Thanks for all the hints!

I'm a good Linux guy and former IRIX nerd who's got thrown into an AIX/Oracle install. (I don't mind getting thrown in the deep end. I just wish the pool had water in it...)

The ntp server and both clients are all in the same time zone and on the same subnet. (I'm doing the test environment install as backup to the guy doing the production install.)
The AIX boxes have TZ in /etc/environment as

TZ=PST8PDT-7,M3.2.0/2:00:00,M11.1.0/2:00:00

Where can I find the log files to examine?
A default install of AIX 5.3 TL9 SP6 doesn't seem to install ntpdate.
Shockneck: What chssys changes do you suggest?

Thanks!
dafydd

---------- Post updated at 11:31 AM ---------- Previous update was at 11:06 AM ----------

Found bootlog and conslog. Bootlog has nothing related to xntpd. Conslog only notes that xntpd has received start requests.

Trying this

/usr/sbin/xntpd -l /tmp/xntpd.log -D 10

---------- Post updated at 11:40 AM ---------- Previous update was at 11:31 AM ----------

Scratch the ntpdate thing. For some reason, even with /usr/sbin in the path, AIX will say ntpdate isn't found. Running it got me this:

# /usr/sbin/ntpdate -d <IPADDR>
13 May 11:33:27 ntpdate[462852]: 3.4y
transmit(<IPADDR>)
receive(<IPADDR>)
transmit(<IPADDR>)
receive(<IPADDR>)
transmit(<IPADDR>)
receive(<IPADDR>)
transmit(<IPADDR>)
receive(<IPADDR>)
transmit(<IPADDR>)
server <IPADDR>, port 123
stratum 11, precision -20, leap 00, trust 000
refid [127.127.1.0], delay 0.02574, dispersion 0.00000
transmitted 4, in filter 4
reference time:      cf96c466.644973b0  Fri, May 14 2010  1:33:10.391
originate timestamp: cf96c49f.ac1255cd  Fri, May 14 2010  1:34:07.672
transmit timestamp:  cf95ff97.1a4c3000  Thu, May 13 2010 11:33:27.102
filter delay:  0.02582  0.02574  0.02579  0.02576
               0.00000  0.00000  0.00000  0.00000
filter offset: 50440.56 50440.56 50440.56 50440.56
               0.000000 0.000000 0.000000 0.000000
delay 0.02574, dispersion 0.00000
offset 50440.569358

13 May 11:33:27 ntpdate[462852]: step time server <IPADDR>offset 50440.569358
# date
Thu May 13 11:33:53 PDT 2010

What occurs to me is the way smitty chtz changed the variable in /etc/environment:

TZ=PST8PDT-7,M3.2.0/2:00:00,M11.1.0/2:00:00

I don't see that "-7," or similar for other timezones, in any documentation, anywhere. So, I've changed the var to

TZ=PST8PDT,M3.2.0/2:00:00,M11.1.0/2:00:00

and rebooted (just to be thorough). I'll post what happens...

---------- Post updated at 11:49 AM ---------- Previous update was at 11:40 AM ----------

And, after reboot, the time jumped forward 10 hours. WT*?

Fix that, rerun ntpdate...

This starts to look closer. Still digging...

---------- Post updated at 11:55 AM ---------- Previous update was at 11:49 AM ----------

RTFM. Find out that the ntpdate -d switch doesn't actually change anything. Rerun as "ntpdate -b"

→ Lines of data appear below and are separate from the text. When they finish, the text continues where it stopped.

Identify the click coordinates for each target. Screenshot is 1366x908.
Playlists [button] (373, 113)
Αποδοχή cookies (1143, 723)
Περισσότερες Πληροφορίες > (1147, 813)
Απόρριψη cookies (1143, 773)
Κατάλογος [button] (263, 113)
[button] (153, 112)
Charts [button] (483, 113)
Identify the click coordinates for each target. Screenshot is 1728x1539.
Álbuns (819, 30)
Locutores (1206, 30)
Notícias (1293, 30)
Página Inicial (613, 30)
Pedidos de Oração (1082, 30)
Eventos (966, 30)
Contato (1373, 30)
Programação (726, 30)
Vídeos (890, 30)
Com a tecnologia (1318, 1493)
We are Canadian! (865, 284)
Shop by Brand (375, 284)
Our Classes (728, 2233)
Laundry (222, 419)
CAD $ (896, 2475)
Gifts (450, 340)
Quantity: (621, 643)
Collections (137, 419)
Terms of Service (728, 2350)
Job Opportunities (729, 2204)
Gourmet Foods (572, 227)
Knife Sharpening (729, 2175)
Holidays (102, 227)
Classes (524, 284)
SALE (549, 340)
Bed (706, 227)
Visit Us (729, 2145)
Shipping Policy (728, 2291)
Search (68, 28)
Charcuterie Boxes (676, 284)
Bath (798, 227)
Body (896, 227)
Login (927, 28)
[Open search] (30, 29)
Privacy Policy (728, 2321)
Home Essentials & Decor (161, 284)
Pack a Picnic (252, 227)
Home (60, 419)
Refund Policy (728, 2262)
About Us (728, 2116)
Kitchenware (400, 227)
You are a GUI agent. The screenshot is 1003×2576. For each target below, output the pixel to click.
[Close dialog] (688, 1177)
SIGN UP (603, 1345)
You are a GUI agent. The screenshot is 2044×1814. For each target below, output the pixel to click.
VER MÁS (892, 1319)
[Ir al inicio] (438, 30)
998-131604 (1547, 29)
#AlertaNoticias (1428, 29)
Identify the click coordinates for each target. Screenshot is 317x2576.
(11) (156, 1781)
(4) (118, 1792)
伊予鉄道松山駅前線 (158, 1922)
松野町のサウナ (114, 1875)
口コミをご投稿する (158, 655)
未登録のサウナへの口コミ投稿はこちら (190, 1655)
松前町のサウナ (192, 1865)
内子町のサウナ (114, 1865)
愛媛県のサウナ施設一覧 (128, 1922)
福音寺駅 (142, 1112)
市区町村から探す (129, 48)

Okay, I've synchronized everyone. Now to see if xntpd will stay up for more than 15 minutes at a stretch...

shockneck · May 13, 2010, 3:10pm

Yes, that would cause xntpd to die. As you did reboot and you did not see any time difference before that my No. 1 suspect is still the TZ which might have been changed in the /etc/environment but needs a reboot to become active.

dafydd2277 · May 13, 2010, 3:17pm

And, all appears good. So,

Reference IBM - Managing the Time Zone Variable for how to create a timezone string.
Set the TZ variable in /etc/environment by hand.
Reboot, or "export TZ=<timezone_string>"
/usr/sbin/ntpdate -b <ntp server>
"startsrc -s xntpd" or
"startsrc -s xntpd -a "-x""

and give yourself a half-hour coffee break. Check and verify xntpd is still running, and you're good to go.

kah00na · May 18, 2010, 2:11pm

To see what error it is actually throwing, add this to your /etc/syslog.conf (all one line):

daemon.debug    /var/log/syslog.daemon.debug    rotate size 5m files 1  # maintain 1 archived file, 5M

Touch the log file because the inetd won't create it:

touch /var/log/syslog.daemon.debug

then restart your inetd process:

stopsrc -s inetd; startsrc -s inetd

Restart your xntpd:

stopsrc -s xntpd; startsrc -s xntpd

Once it dies, look in the /var/log/syslog.daemon file for any errors. Maybe that will show what is going on.